Recopiez à l'identique, s'il vous plaît, les lignes qui commencent à celle contenant « Locate an element on the screen. The height » et vont jusqu'à celle contenant « This screenshot has height=850, width=1238. », ces deux lignes incluses.

::::::::

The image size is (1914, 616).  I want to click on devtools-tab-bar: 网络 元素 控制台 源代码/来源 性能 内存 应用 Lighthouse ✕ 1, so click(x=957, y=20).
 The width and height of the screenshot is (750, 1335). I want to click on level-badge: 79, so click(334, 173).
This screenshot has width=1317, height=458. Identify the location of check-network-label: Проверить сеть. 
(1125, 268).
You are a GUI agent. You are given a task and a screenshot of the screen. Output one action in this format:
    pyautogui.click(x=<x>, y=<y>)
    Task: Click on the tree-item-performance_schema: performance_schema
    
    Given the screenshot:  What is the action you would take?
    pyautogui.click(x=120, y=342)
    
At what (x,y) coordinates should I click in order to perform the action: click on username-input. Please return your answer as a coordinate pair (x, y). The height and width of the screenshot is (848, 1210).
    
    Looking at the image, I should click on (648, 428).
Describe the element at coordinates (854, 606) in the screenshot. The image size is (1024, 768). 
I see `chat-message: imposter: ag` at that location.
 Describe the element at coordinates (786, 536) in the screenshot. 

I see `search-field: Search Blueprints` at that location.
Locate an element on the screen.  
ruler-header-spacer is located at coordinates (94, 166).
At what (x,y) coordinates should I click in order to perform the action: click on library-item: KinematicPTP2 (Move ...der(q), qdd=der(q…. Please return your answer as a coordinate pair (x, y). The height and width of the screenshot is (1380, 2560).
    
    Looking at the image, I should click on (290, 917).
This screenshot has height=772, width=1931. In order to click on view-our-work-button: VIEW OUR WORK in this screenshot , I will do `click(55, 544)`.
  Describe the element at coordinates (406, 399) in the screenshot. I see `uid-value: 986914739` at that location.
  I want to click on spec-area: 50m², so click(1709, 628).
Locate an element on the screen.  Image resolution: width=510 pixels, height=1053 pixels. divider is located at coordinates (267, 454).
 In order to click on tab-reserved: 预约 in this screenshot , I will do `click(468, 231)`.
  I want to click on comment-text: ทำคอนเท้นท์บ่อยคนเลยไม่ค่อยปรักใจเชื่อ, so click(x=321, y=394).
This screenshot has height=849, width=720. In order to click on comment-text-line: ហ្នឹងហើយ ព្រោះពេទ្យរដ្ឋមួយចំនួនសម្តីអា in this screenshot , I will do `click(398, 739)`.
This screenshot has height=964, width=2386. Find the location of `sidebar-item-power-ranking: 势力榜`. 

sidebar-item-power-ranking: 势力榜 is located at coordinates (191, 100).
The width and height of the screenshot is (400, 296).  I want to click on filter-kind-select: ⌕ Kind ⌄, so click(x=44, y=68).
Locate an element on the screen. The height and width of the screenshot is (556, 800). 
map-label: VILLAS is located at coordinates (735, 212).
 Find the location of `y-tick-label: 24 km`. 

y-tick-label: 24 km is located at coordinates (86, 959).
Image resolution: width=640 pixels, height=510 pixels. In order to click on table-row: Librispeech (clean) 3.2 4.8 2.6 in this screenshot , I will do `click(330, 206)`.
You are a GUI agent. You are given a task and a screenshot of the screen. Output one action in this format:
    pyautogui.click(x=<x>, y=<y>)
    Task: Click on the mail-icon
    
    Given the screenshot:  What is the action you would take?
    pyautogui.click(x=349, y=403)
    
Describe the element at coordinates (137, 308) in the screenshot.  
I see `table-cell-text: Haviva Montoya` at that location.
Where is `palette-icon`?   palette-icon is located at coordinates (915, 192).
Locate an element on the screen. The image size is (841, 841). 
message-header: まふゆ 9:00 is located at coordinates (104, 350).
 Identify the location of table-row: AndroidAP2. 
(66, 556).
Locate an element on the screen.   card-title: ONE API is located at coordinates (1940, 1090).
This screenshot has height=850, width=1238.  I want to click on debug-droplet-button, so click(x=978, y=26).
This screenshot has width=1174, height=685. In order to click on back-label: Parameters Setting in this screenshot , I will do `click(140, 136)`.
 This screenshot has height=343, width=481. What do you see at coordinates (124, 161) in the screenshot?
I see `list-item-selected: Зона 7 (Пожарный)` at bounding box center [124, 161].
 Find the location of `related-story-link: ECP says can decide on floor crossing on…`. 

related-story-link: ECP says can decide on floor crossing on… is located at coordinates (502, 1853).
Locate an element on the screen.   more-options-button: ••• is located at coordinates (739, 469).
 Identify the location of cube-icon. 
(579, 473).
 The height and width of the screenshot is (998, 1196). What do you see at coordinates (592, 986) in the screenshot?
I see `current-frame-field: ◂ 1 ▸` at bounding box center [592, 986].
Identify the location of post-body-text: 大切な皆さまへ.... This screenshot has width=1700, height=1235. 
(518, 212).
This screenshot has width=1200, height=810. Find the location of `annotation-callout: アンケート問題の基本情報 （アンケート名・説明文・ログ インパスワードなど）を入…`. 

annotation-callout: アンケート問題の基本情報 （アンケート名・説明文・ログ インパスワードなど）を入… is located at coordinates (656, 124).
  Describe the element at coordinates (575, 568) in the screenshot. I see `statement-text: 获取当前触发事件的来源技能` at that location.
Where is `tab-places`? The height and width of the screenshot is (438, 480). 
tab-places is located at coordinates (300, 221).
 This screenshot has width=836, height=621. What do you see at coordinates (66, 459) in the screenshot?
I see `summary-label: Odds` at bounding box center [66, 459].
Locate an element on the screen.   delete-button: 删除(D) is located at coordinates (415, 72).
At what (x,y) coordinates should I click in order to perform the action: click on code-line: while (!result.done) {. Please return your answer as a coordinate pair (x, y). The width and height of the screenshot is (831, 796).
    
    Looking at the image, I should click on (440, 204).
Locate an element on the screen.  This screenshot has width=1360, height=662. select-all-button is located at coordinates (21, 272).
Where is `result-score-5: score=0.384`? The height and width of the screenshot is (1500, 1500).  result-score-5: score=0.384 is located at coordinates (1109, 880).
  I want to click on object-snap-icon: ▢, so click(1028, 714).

::::::::

## RÉSULTAT ATTENDU
Locate an element on the screen. The height and width of the screenshot is (556, 800). 
map-label: VILLAS is located at coordinates (735, 212).
 Find the location of `y-tick-label: 24 km`. 

y-tick-label: 24 km is located at coordinates (86, 959).
Image resolution: width=640 pixels, height=510 pixels. In order to click on table-row: Librispeech (clean) 3.2 4.8 2.6 in this screenshot , I will do `click(330, 206)`.
You are a GUI agent. You are given a task and a screenshot of the screen. Output one action in this format:
    pyautogui.click(x=<x>, y=<y>)
    Task: Click on the mail-icon
    
    Given the screenshot:  What is the action you would take?
    pyautogui.click(x=349, y=403)
    
Describe the element at coordinates (137, 308) in the screenshot.  
I see `table-cell-text: Haviva Montoya` at that location.
Where is `palette-icon`?   palette-icon is located at coordinates (915, 192).
Locate an element on the screen. The image size is (841, 841). 
message-header: まふゆ 9:00 is located at coordinates (104, 350).
 Identify the location of table-row: AndroidAP2. 
(66, 556).
Locate an element on the screen.   card-title: ONE API is located at coordinates (1940, 1090).
This screenshot has height=850, width=1238.  I want to click on debug-droplet-button, so click(x=978, y=26).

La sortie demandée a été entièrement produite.